Cancer vaccines are often administered subcutaneously, intradermally, or intramuscularly. Regardless of the route of administration, subsequent efficient delivery of the vaccine antigens to the lymph nodes is very important for induction of specific immune responses. In collaboration with Kyoto University, we found that CHP is a unique polymeric material that is ideal for the purpose of efficient cancer vaccine delivery. CHP is a polysaccharide pullulan modified with cholesterol groups that spontaneously forms nano-sized stable gel particles, namely a nanogel. It is easy to embed vaccine antigens into CHP, and after subcutaneous injection, CHP nanogels containing long peptide antigens are rapidly and efficiently translocated into draining lymph nodes. This lymph node-oriented mode of transport is cell-independent. We also discovered that CHP nanogels are selectively taken up into medullary macrophages within the lymph nodes, a process that has not been well studied. Medullary macrophages exert potent cross-presentation activity in the presence of a TLR agonist. This medullary macrophage-oriented vaccine delivery system is very different from the others, and it greatly improves the immunogenicity of cancer vaccines. We have developed a new high-performance cancer vaccine consisting of a long peptide antigen, the CHP delivery system, and an adjuvant, and are keenly studying its clinical application.
What we do: Development of combination immunotherapy for the treatment of immune checkpoint inhibition-resistant tumors
In recent years, various immune checkpoint inhibitors, such as anti-PD-1, anti-PD-L1, and anti-CTLA-4 antibodies, have attracted great attention for their dramatic anti-tumor effects against various cancers.

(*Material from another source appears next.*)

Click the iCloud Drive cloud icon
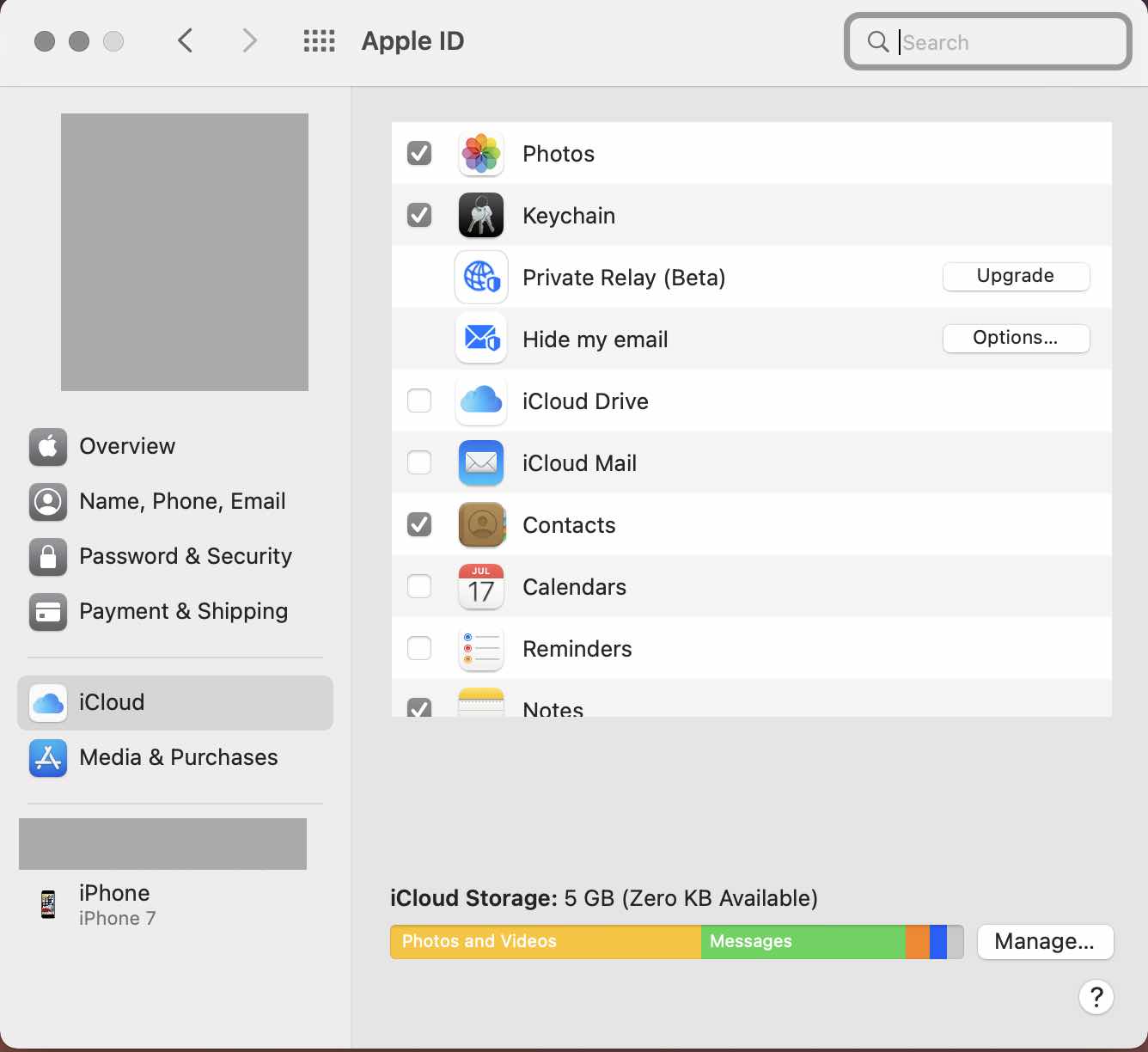The image size is (1148, 1052). [481, 401]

However, most tumors are refractory to this type of therapy. Therefore, more powerful, innovative immunotherapies are needed. We have established a mouse tumor model that is refractory to immune checkpoint inhibitors and we have analyzed these mice in detail. Our analysis showed that in refractory tumors, the local immune environment is inactive; specifically, the tumor-associated macrophages (TAMs) are immature and do not exhibit antigen presenting activity. Therefore, we attempted to deliver antigens to the TAMs using the macrophage-targeted vaccine delivery system contained in a CHP nanogel in the presence of a TLR agonist. Antigen delivery using this method activated TAMs and induced their antigen presenting activity. The treated tumors then became sensitive to the immune checkpoint inhibitors, and showed remarkable responsiveness to TCR-engineered T cell therapy. Therefore, we have designated a “TriCombo therapy,” consisting of three components: the TAM-targeted antigen delivery system using a CHP nanogel, a TLR agonist, and a genetically modified T cell therapy. We expect that this novel immunotherapy combination will lead to curable immune checkpoint inhibitor refractory human tumors. While further elucidating the underlying mechanism of action, we are also preparing for clinical evaluation of this TriCombo therapy.